The Human Leukocyte Antigen (HLA) system comprises genes encoding cell surface proteins essential for immune recognition, discovered through early transplant research in the 1950s. Located on chromosome 6p21.3, this genetic region spans approximately 3.6 million base pairs and contains over 200 genes, including 21 highly polymorphic classical HLA genes. The system was first identified when Jean Dausset discovered HLA-A2 in 1958 using serological techniques, earning him the 1980 Nobel Prize. HLA proteins are categorized into Class I (HLA-A, -B, -C) expressed on all nucleated cells, and Class II (HLA-DP, -DQ, -DR) primarily on antigen-presenting cells. These molecules display peptide fragments to T-cells, initiating adaptive immune responses. The extreme polymorphism of HLA genes, with over 35,000 identified alleles, creates diverse immune recognition capabilities but complicates tissue matching for transplants.

How It Works

HLA molecules function as antigen-presenting structures that display peptide fragments to T-cells, activating immune responses.
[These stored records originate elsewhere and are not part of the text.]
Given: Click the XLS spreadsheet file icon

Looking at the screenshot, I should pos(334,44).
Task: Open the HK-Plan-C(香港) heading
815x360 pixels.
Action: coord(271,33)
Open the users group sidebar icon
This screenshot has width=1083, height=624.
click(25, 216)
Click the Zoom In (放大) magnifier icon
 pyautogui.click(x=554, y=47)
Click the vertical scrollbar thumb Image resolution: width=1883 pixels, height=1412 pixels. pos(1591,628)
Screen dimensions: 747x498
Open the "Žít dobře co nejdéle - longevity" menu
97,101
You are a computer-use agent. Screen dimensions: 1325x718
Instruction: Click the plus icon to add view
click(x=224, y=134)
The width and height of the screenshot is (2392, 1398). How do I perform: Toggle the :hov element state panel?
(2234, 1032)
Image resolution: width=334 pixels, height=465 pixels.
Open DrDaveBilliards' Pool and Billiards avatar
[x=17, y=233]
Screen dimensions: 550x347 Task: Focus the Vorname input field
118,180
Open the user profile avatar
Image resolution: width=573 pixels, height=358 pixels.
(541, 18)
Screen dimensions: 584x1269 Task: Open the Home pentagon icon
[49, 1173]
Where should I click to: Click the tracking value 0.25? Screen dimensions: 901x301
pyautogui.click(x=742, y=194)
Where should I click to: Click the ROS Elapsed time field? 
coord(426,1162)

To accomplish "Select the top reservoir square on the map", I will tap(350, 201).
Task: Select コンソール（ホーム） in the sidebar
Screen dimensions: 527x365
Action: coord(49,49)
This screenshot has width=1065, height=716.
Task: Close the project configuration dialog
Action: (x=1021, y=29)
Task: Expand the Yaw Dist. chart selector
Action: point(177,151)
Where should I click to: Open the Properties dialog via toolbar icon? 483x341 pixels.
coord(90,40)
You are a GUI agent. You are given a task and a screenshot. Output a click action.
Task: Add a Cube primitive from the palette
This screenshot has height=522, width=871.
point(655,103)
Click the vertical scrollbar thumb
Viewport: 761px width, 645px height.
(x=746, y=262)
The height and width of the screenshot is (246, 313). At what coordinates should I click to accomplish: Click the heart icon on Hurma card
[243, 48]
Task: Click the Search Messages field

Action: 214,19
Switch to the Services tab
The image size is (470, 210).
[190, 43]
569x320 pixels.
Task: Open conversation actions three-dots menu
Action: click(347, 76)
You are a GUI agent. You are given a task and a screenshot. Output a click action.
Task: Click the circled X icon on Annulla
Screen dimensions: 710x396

Class I HLA molecules present endogenous peptides from intracellular pathogens or abnormal proteins to CD8+ cytotoxic T-cells, triggering destruction of infected cells. Class II molecules present exogenous peptides from extracellular pathogens to CD4+ helper T-cells, initiating antibody production and immune memory. The antigen presentation process begins with protein degradation into peptides by proteasomes (for Class I) or lysosomes (for Class II). These peptides bind to HLA molecules in the endoplasmic reticulum or endosomal compartments, forming stable complexes transported to the cell surface. T-cell receptors recognize specific peptide-HLA combinations, with CD8 or CD4 co-receptors binding to conserved regions of Class I or II molecules respectively. This interaction, along with co-stimulatory signals, determines whether T-cells become activated, tolerant, or anergic.

Why It Matters

The HLA system has profound clinical significance, particularly in transplantation medicine where HLA matching between donor and recipient dramatically affects outcomes. In kidney transplantation, a 6/6 HLA match improves one-year graft survival to over 90%, compared to approximately 70% with poor matches. HLA typing is mandatory for bone marrow transplants, where mismatches can cause fatal graft-versus-host disease. Beyond transplantation, specific HLA alleles strongly associate with autoimmune diseases; HLA-B*27 increases ankylosing spondylitis risk 20-fold, while HLA-DR4 links to rheumatoid arthritis. HLA diversity also influences vaccine responses and susceptibility to infectious diseases like HIV and hepatitis. Pharmacogenomics applications use HLA testing to prevent severe drug reactions, such as HLA-B*57:01 screening before abacavir prescription to avoid hypersensitivity. These applications make HLA understanding crucial for personalized medicine and public health.